To simplify it in terms of $\overrightarrow{b}$ multiplying $\left|\overrightarrow{b}\right|$ on numerator and denominator we get,
$$\text{Scalar Projection}={\displaystyle \frac{\left|\overrightarrow{a}\right|\left|\overrightarrow{b}\right|\cos \theta }{\left|\overrightarrow{b}\right|}}$$.
We know that $\left|\overrightarrow{a}\right|\left|\overrightarrow{b}\right|\cos \theta$ represents the dot product between two vectors.
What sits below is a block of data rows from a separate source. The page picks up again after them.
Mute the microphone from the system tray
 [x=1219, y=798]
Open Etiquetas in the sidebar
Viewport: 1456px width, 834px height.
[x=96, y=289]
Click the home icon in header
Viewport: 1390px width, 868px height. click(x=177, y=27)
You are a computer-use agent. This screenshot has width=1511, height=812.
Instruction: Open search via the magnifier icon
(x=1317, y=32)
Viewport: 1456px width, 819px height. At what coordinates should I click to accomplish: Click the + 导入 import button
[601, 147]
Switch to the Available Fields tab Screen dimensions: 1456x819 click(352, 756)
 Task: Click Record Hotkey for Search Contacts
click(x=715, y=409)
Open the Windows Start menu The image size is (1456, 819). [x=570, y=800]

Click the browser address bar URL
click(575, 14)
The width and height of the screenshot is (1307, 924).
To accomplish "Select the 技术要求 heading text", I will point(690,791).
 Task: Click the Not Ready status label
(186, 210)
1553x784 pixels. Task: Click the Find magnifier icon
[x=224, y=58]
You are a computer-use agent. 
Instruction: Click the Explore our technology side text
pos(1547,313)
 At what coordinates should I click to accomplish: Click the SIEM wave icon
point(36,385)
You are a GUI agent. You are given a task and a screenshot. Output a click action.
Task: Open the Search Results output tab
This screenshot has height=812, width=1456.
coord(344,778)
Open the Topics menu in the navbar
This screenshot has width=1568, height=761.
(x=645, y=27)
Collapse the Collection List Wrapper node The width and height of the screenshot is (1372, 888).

So, we can write .... as $\overrightarrow{a}\cdot \overrightarrow{b}$.
So scalar projection becomes $${\displaystyle \frac{\overrightarrow{a}\cdot \overrightarrow{b}}{\left|\overrightarrow{b}\right|}}$$ where $\left|\overrightarrow{b}\right|$ represent the magnitude of $\overrightarrow{b}$.
In terms of vector notation, we can say $\text{Projection}={\displaystyle \frac{(\overrightarrow{a}\cdot \overrightarrow{b})}{\overrightarrow{b}\cdot \overrightarrow{b}}}\overrightarrow{b}$.
$\text{Vector Projection}=(\overrightarrow{a}\cdot \overrightarrow{b}){\displaystyle \frac{\overrightarrow{b}}{{\left|\overrightarrow{b}\right|}^2}}$.

Note:
Students should keep in mind the formulas of vectors to solve this sum. Note that there is difference in terms, projection of $\overrightarrow{a}$ onto $\overrightarrow{b}$ and projection of $\overrightarrow{b}$ onto $\overrightarrow{a}$. Projection of $\overrightarrow{a}$ on $\overrightarrow{b}$ can be described as the shadow of $\overrightarrow{a}$ on $\overrightarrow{b}$.